Now that you know what the training zones are, it is important to determine your own personal training zones. We have a test to determine your maximum heart rate (HRmax). Knowing your HRmax, you are able to calculate your own training zones.

Calculating your maximum heart rate in a running test

You can calculate your maximum heart rate in a running test. For this test, you will need a heart rate monitor. Please consult a physician before performing this test if you do not currently do endurance sports, if you are over 40, if you are overweight or if you have any history of heart problems.
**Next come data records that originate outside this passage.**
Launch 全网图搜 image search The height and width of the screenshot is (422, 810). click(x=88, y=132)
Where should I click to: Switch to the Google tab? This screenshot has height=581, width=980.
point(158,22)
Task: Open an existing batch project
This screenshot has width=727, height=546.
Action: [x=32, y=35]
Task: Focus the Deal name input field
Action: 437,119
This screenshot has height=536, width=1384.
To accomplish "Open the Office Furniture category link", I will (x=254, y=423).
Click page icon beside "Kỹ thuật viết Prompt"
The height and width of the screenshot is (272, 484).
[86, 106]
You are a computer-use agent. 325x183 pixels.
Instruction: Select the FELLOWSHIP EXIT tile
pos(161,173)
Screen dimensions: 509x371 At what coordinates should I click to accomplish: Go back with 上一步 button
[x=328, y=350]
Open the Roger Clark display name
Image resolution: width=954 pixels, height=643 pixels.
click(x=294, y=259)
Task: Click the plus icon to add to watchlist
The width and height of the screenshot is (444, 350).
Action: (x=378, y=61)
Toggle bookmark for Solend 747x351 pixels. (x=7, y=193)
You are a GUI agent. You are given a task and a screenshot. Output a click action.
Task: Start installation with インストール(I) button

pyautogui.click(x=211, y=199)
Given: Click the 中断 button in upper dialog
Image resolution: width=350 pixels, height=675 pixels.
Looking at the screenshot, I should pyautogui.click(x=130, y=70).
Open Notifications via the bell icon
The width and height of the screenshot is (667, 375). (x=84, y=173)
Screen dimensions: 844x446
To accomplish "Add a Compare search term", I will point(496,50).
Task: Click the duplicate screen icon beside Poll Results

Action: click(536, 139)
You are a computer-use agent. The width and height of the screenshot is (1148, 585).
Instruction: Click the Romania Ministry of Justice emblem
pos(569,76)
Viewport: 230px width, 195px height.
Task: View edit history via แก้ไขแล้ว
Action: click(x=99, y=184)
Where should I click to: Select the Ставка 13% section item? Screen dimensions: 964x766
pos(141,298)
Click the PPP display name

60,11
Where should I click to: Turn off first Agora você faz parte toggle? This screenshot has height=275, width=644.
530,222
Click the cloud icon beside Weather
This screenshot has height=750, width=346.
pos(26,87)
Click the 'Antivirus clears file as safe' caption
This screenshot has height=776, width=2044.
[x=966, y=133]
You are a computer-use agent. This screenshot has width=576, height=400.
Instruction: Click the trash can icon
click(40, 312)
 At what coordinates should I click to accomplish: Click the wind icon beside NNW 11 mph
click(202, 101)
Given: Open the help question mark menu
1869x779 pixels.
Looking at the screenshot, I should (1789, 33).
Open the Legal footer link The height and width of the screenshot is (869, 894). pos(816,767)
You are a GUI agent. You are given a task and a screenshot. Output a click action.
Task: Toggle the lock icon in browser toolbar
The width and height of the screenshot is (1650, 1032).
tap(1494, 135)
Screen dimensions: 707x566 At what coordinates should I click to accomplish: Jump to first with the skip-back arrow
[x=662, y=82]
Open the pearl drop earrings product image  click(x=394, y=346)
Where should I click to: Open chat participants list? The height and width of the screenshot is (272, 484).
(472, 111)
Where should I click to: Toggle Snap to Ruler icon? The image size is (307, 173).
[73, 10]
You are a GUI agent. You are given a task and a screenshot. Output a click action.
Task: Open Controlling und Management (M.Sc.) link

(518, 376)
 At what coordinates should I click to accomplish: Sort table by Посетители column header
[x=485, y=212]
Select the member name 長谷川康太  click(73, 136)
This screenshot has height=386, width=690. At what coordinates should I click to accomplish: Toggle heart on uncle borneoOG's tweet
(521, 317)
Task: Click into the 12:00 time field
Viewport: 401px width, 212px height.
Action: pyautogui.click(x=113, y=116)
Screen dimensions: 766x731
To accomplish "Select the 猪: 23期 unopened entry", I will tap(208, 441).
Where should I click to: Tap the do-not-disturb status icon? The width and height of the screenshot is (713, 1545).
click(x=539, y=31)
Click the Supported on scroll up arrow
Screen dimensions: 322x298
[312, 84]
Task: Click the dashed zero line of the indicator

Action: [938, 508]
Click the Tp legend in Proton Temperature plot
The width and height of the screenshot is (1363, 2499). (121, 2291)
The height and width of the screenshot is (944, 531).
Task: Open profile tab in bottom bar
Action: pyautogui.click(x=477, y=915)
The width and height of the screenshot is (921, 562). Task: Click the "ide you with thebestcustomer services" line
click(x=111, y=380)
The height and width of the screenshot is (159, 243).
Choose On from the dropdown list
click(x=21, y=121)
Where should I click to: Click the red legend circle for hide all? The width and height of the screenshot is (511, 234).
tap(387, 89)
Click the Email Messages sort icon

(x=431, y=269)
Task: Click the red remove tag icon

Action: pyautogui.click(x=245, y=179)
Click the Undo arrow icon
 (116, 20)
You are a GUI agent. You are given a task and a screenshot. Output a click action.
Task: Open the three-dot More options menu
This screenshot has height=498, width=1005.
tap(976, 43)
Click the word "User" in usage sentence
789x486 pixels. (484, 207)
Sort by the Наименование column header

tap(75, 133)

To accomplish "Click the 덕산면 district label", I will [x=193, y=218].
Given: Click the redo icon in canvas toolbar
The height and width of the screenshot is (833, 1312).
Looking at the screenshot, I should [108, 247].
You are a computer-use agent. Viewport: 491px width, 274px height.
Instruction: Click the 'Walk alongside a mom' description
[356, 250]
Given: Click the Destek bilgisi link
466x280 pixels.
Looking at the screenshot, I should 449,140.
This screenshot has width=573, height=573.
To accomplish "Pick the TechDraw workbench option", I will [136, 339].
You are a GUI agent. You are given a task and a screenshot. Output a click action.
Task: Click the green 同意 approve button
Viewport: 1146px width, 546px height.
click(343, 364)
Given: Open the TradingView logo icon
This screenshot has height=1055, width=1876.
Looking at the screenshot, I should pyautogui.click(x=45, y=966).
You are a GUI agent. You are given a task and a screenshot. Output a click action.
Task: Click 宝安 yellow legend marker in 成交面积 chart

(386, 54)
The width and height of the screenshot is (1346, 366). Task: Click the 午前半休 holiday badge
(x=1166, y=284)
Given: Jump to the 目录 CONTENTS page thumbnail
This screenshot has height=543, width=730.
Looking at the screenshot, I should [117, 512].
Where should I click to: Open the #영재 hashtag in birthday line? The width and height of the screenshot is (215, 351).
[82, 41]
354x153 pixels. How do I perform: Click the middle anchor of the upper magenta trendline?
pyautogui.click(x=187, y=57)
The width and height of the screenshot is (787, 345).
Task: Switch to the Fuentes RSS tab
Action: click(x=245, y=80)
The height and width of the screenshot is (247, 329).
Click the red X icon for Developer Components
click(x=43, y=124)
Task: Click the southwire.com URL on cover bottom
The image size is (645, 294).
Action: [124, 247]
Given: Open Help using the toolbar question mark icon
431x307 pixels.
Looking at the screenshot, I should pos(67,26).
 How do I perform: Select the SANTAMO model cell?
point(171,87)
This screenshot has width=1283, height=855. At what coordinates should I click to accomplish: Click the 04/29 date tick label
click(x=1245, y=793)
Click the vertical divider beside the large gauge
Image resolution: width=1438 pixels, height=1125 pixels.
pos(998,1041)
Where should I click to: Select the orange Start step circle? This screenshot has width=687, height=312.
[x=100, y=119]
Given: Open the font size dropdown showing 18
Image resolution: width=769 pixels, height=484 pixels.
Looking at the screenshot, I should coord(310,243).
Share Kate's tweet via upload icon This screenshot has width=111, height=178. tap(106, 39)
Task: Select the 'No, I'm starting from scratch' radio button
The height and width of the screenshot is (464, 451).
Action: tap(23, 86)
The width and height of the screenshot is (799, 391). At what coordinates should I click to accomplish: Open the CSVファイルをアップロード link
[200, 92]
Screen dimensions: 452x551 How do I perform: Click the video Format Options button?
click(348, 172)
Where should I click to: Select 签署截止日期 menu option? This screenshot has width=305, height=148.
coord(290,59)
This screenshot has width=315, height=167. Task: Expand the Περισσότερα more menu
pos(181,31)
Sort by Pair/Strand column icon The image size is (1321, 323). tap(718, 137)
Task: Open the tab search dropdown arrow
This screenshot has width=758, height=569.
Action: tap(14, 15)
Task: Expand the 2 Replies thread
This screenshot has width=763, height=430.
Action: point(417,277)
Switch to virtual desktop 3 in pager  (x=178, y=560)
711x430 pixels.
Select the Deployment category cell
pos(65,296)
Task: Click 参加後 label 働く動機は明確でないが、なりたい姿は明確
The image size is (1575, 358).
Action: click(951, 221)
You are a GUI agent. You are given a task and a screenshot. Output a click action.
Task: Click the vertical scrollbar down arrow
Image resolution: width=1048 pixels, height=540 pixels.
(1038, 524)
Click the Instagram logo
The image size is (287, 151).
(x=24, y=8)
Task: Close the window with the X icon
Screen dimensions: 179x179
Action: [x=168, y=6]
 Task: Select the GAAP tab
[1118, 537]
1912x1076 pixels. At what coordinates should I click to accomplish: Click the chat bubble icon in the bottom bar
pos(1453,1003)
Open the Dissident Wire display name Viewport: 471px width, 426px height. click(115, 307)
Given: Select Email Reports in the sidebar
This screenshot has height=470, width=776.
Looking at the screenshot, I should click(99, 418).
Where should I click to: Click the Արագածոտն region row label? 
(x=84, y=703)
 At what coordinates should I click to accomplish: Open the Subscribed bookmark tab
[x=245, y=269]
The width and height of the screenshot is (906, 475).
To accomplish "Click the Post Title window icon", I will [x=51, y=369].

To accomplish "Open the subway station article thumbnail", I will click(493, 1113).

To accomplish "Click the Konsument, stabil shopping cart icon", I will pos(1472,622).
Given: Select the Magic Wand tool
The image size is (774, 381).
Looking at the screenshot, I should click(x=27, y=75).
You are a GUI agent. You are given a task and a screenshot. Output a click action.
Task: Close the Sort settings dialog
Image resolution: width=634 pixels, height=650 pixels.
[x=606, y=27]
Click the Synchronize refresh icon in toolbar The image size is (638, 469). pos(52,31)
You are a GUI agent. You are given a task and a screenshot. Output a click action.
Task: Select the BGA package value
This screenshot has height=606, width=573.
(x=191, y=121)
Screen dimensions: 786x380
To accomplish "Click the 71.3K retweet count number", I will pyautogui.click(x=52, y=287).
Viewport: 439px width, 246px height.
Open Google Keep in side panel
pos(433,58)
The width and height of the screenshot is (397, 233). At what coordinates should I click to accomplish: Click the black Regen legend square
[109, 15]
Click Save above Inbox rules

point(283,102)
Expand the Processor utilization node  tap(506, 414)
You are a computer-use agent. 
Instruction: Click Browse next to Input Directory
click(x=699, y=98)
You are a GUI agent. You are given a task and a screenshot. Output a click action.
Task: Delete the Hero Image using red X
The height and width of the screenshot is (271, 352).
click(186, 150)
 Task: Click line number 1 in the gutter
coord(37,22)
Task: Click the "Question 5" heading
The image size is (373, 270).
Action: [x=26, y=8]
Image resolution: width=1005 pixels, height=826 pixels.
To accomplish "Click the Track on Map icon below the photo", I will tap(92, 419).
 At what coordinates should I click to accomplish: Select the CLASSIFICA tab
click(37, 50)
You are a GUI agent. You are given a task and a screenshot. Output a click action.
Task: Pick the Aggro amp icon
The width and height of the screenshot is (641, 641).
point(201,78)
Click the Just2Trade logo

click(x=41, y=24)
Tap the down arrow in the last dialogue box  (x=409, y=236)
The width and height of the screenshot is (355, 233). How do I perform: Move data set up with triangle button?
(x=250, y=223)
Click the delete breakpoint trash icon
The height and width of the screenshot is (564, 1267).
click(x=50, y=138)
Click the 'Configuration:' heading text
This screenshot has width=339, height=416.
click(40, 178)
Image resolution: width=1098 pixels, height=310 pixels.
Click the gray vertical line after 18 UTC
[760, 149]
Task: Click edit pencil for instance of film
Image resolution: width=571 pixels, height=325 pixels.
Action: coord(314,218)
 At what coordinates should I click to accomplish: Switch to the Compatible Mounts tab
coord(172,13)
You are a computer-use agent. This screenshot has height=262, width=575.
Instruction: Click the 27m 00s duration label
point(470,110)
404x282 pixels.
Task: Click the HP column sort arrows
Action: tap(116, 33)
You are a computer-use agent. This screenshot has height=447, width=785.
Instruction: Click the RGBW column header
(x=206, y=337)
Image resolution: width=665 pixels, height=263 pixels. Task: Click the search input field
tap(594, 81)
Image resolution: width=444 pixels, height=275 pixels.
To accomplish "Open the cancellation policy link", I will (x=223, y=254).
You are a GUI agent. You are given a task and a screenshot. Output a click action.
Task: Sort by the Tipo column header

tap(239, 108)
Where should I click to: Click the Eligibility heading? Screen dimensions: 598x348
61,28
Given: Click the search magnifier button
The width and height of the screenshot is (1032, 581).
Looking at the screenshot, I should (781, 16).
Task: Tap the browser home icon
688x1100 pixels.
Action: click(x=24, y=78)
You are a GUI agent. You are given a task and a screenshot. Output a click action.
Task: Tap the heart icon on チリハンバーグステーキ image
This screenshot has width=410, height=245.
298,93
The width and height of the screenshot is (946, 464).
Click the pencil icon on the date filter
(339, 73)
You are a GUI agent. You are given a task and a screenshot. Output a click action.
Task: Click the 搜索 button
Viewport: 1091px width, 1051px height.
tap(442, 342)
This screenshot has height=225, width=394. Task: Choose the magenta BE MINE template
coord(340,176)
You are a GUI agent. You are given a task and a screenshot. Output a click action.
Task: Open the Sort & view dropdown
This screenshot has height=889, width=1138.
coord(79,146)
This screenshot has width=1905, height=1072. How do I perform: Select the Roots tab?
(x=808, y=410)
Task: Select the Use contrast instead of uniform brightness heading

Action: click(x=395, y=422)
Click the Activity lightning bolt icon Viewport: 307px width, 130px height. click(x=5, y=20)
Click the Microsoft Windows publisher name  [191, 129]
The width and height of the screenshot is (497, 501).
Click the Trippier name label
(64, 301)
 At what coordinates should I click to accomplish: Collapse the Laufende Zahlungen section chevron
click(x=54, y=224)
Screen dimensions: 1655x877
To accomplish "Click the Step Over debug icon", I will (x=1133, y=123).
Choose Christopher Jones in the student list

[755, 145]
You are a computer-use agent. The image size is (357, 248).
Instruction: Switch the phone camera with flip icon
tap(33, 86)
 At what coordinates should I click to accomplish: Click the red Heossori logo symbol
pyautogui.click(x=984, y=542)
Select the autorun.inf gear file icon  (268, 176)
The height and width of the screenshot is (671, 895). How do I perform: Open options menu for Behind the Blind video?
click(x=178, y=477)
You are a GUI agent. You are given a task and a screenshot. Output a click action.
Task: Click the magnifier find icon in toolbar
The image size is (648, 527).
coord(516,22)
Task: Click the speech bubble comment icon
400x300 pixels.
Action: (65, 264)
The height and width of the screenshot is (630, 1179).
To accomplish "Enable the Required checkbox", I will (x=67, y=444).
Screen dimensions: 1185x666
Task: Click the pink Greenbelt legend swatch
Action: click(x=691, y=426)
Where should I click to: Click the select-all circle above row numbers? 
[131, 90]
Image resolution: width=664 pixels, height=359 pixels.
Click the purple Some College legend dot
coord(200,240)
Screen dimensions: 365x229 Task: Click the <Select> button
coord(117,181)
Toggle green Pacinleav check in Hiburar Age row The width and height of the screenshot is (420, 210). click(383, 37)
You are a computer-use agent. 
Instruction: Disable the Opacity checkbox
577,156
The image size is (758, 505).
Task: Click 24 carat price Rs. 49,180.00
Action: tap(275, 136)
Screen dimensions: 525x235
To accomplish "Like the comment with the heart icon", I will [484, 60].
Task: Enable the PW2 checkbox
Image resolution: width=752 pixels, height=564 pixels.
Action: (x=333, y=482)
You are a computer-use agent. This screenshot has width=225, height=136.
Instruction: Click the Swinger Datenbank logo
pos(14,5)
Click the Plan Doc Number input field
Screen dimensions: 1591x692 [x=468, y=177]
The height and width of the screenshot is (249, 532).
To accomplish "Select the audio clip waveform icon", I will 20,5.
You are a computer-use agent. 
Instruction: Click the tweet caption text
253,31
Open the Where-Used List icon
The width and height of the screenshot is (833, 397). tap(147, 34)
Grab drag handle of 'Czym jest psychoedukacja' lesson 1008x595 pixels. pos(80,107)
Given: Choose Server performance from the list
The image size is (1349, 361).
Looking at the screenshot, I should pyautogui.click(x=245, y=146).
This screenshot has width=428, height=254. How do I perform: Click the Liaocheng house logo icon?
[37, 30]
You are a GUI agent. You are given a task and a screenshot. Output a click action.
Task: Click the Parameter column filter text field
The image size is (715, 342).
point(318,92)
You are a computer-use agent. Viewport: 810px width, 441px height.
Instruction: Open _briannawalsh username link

You can do this test on the road, on a track or on a treadmill in a gym. The test will take you around 30 minutes in total and is pretty hard. Do not do the test if you already feel tired. It is also best if you perform this test alone, so you will not be destracted by others.

Warm up
To warm up, run in an easy and relaxed pace for 10 tot 15 minutes. Do not push during the warm up.

First 3 minutes all out
After this warm up, run for 3 minutes. Go all out, as fast as you possibly can for the 3 minutes. Do not start too fast and run the 3 minutes in an even steady pace.

Easy jog in between
Run easy for 2 minutes.

Second 3 minutes all out
Run again for 3 minutes. Again, go all out, as fast as you possibly can. Run the 3 minutes in an even steady pace. Your maximum heart rate is the maximum heart rate you reach during this second 3-minute run.

Cool down
Run for at least 10 minutes easy to cool down.

Now that you know your maximum heart rate, you can use the table to translate it to your training zones. If you record your resting heart rate, you can also calculate your HRR zones.